Being as close as I was to my father and considering the pivotal economic role he played in the sustenance of my family, I continually found myself asking the question: What was there to live for?
But just before I sunk deep into depression, I was able to anchor onto something, a reason to live. I had my “why to live.”
And it was the father I had to become to my younger sisters, the source of joy I had to become for my mother, the promises I owed to my father and most importantly, the man I felt I was made to be by God.
Soon I found a way of finding happiness in guiding my sisters morally and tutoring them after school.
I realized the importance of giving my mom my opinions on family matters when she asked for them.
Boyhood had departed, and manhood came much earlier than expected. But I had to find the joys in my newfound responsibility.
As soon as I was able to figure this out, the “how” was a matter of continuous strife. But it didn’t matter because I was bent on being happy and fulfilling the “whys” of life.

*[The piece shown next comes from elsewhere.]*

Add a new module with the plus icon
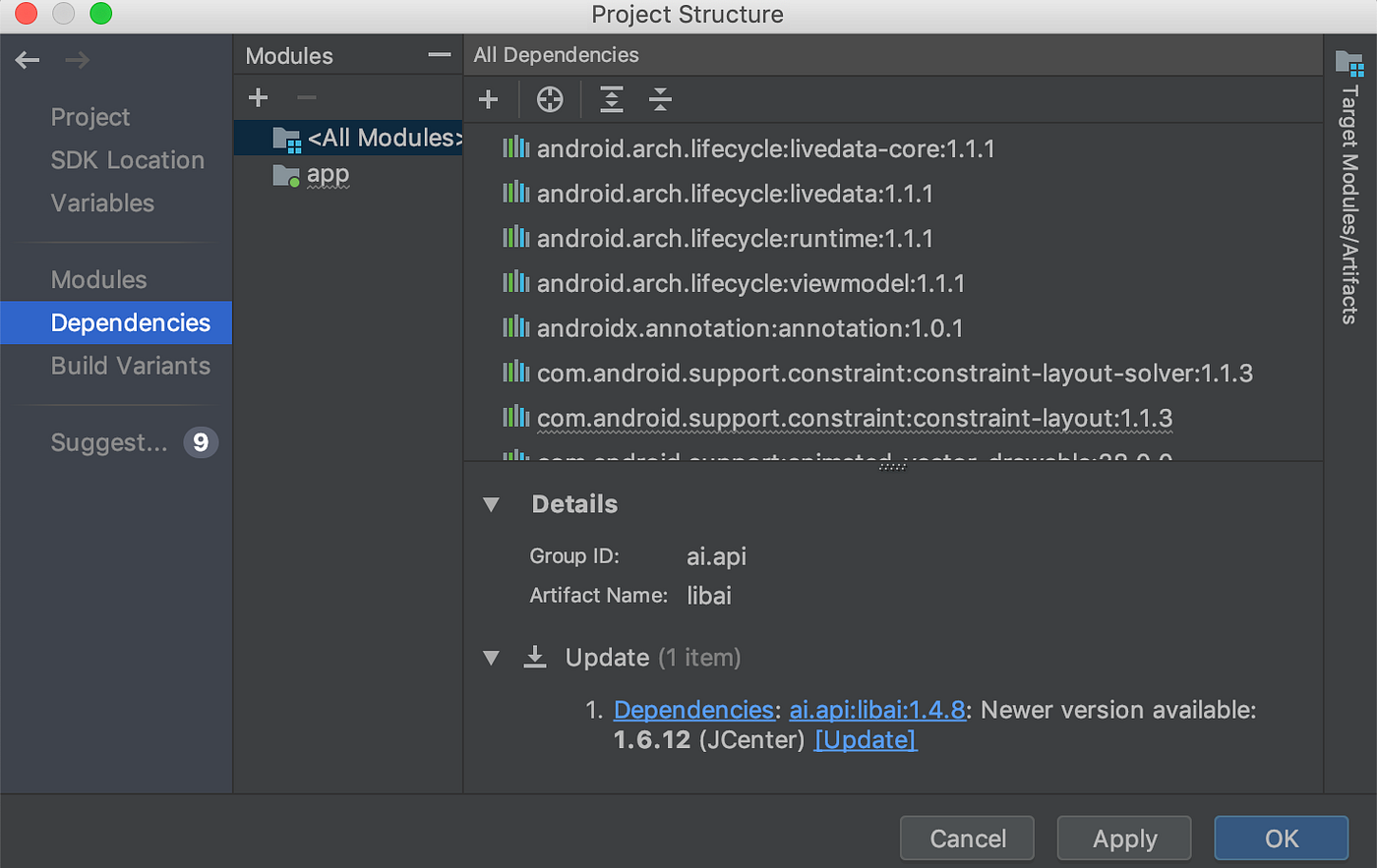 click(258, 97)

After passing by the backpacks at the “Send Silence Packing” event organized by Active Minds at Marquette last week, it became clear to me that youths of our time must be able to pinpoint their reasons for living or else risk losing life itself.
A reason for living is a reason to be happy.
So this summer, as many of us venture into unknown territory, I recommend that everyone do a little philosophizing on what it is they live for.
What is your purpose? What faith do you hold on to when rationality fails? What are the things that keep you going on? What does this life mean to you?
Just don’t live — attach reasons to your life so that when life knocks you down, you can persevere.
Trust me, life’s curveballs are a given, so be prepared like a good batsman, for no one knows when the pitcher will throw one.
Food For Thought: A stern reason to live is the only assurance of living a fulfilled life.